Sigaut évoque les grands seigneurs débauchés de l'époque, ce qu'elle nomme "la face noire du libertinage".
Tels le grand prieur de Vendôme, qui en tant que grand prieur de l'ordre de Saint Jean de Jérusalem était à la tête d'une sorte de petite principauté indépendante à Paris, l'enclos du Temple (ex territoire des Templiers), où la police n'avait pas le droit de pénétrer, et qui abritait environ 4 000 personnes, tants gueux et criminels que nobles.
Ce prieur, ainsi que son frère aîné le duc de Vendôme (descendants du bâtard de Henri IV et de Gabrielle d'Estrées) était connu pour ses débauches.
A tel point que Louis XIV jugea bon de l'exiler; le Régent, plus indulgent, le rappela.
Autre débauché et pédophile de l'époque, le prince de Conti, qui devint aussi prieur du Temple en 1749, et qui tenait un registre de ses jeunes "partenaires", avec des notices détaillées accompagnées d'images qu'il faisait peindre.
Pour satisfaire ces débauchés, il fallait trouver des enfants sans cesse renouvelés.
Il est établi--de nombreuses plaintes de parents en font foi (y compris des parents honorablement connus, commerçants, artisans etc) que des exempts (policiers) enlevaient des enfants dans les rues parisiennes (ils recevaient 12 pistoles "par tête" pour ça) et les envoyaient à l'Hôpital général.

━━━━━━━━━━━━━━━━━━━━━━━━━━━━━━

→ Consignes:
1: Résumez le texte en deux phrases.
2: Restituez sans rien changer le passage du texte qui va de « Tels le grand » jusqu'à « sans cesse renouvelés. » inclus.

→ Enregistrements affichés:
━━━━━━━━━━━━━━━━━━━━━━━━━━━━━━

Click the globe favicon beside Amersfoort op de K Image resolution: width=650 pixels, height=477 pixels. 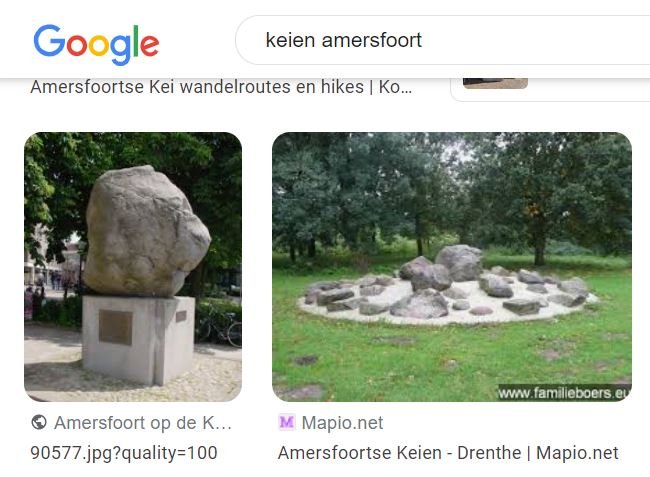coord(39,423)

━━━━━━━━━━━━━━━━━━━━━━━━━━━━━━

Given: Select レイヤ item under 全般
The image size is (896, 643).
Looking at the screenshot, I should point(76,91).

━━━━━━━━━━━━━━━━━━━━━━━━━━━━━━

→ Réponses attendues:
1: Sigaut évoque des grands seigneurs débauchés de l'époque, comme le grand prieur de Vendôme, exilé par Louis XIV puis rappelé par le Régent, et le prince de Conti, qui tenait un registre illustré de ses jeunes « partenaires ». Selon le texte, de nombreuses plaintes de parents attestent que des exempts enlevaient des enfants dans les rues de Paris, contre 12 pistoles par tête, et les envoyaient à l'Hôpital général.

2:
Tels le grand prieur de Vendôme, qui en tant que grand prieur de l'ordre de Saint Jean de Jérusalem était à la tête d'une sorte de petite principauté indépendante à Paris, l'enclos du Temple (ex territoire des Templiers), où la police n'avait pas le droit de pénétrer, et qui abritait environ 4 000 personnes, tants gueux et criminels que nobles.
Ce prieur, ainsi que son frère aîné le duc de Vendôme (descendants du bâtard de Henri IV et de Gabrielle d'Estrées) était connu pour ses débauches.
A tel point que Louis XIV jugea bon de l'exiler; le Régent, plus indulgent, le rappela.
Autre débauché et pédophile de l'époque, le prince de Conti, qui devint aussi prieur du Temple en 1749, et qui tenait un registre de ses jeunes "partenaires", avec des notices détaillées accompagnées d'images qu'il faisait peindre.
Pour satisfaire ces débauchés, il fallait trouver des enfants sans cesse renouvelés.